> _Travail à faire_
**a.** Répondez aux questions suivantes d'après l'extrait sur l'abbaye de Grandselve.
(i) Quelle était la largeur moyenne du territoire au centre duquel l'abbaye fut construite ?
(ii) Quelle surface l'enceinte murée enveloppait-elle ?
(iii) En quel matériau la colonnade du pourtour du cloître était-elle faite ?
**b.** Poursuivez l'extrait sur l'abbaye de Grandselve à partir de sa dernière phrase.

> _Texte source_
((

Le vaste territoire, au centre duquel l'abbaye fut construite, avait, des rives de la Gimone aux limites de la juridiction de Grenade, vers Toulouse, une étendue presque sans solution de continuité, de 38 kilomètres, sur une largeur moyenne de 12 kilomètres.

Dans son développement, l'abbaye embrassait les seigneuries de Beaumont (2), de Grenade (3), de Bouillac (4), une partie de celle de Verdun et, en plus, la vaste forêt de Grandselve.

Les deux villes de Beaumont et Grenade, fondées par les moines à la fin du treizième siècle et possédées en paréage avec le roi, occupent les deux extrémités des possessions de Grandselve.

Les bâtiments réservés aux moines étaient séparés des dépendances de l'église par un passage voûté donnant accès dans toutes les parties du monastère, en avant duquel était placée l'hôtellerie des étrangers.

 L'enceinte murée enveloppait une surface de huit hectares. Une colonnade, en marbre blanc des Pyrénées, formait le pourtour du cloître et soutenait les arcs ogives, en marbre de même provenance.

))

> _Matériaux recueillis_
((

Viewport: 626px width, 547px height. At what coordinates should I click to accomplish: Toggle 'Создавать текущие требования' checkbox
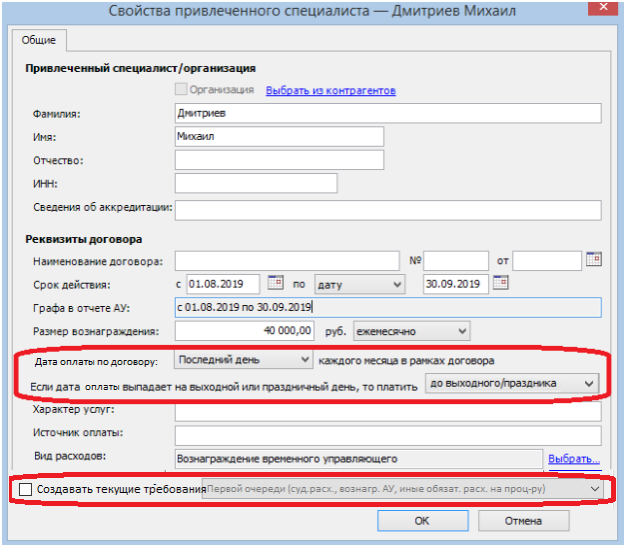[25, 490]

))

> _Corrigé_
**a.**
(i) 12 kilomètres.
(ii) Huit hectares.
(iii) En marbre blanc des Pyrénées.

**b.**
La basilique remarquable, dit-on, présentait tous les caractères du style romano-bysantin. L'arc à plein cintre y dominait, mais l'ogive y apparaissait déjà (1249-1252), Des tableaux de maîtres, des peintures murales, des sculptures, des bas-reliefs, des vitraux se trouvaient dans les diverses parties de l'abbaye.

Une riche bibliothèque, un cabinet de physique étaient mis au service des hommes d'étude assez nombreux parmi les moines. De riches archives, dispersées ou perdues, y étaient réunies.

Un fonds de Grandselve existe aux archives de la Haute-Garonne, ainsi qu'une copie de la première partie de l'Inventaire général qui en fut fait en 1685, par ordre de messire Gabriel de Roquette, évêque d'Autun et abbé de Grandselve.

Le temps a effacé la trace de cet édifice et sur le sol désolé, il ne reste même pas une pierre pour en rappeler la grandeur (5).

En 1117, Amélius, évêque de Toulouse, avait adhéré à la fondation de Grandselve en faveur de maître Géraud de Salis et de ses disciples, sous la condition essentielle de bâtir une église « à l'honneur de Dieu -, Notre-Dame de la Magdelene, et d'y construire des maisons pour leur habitation. »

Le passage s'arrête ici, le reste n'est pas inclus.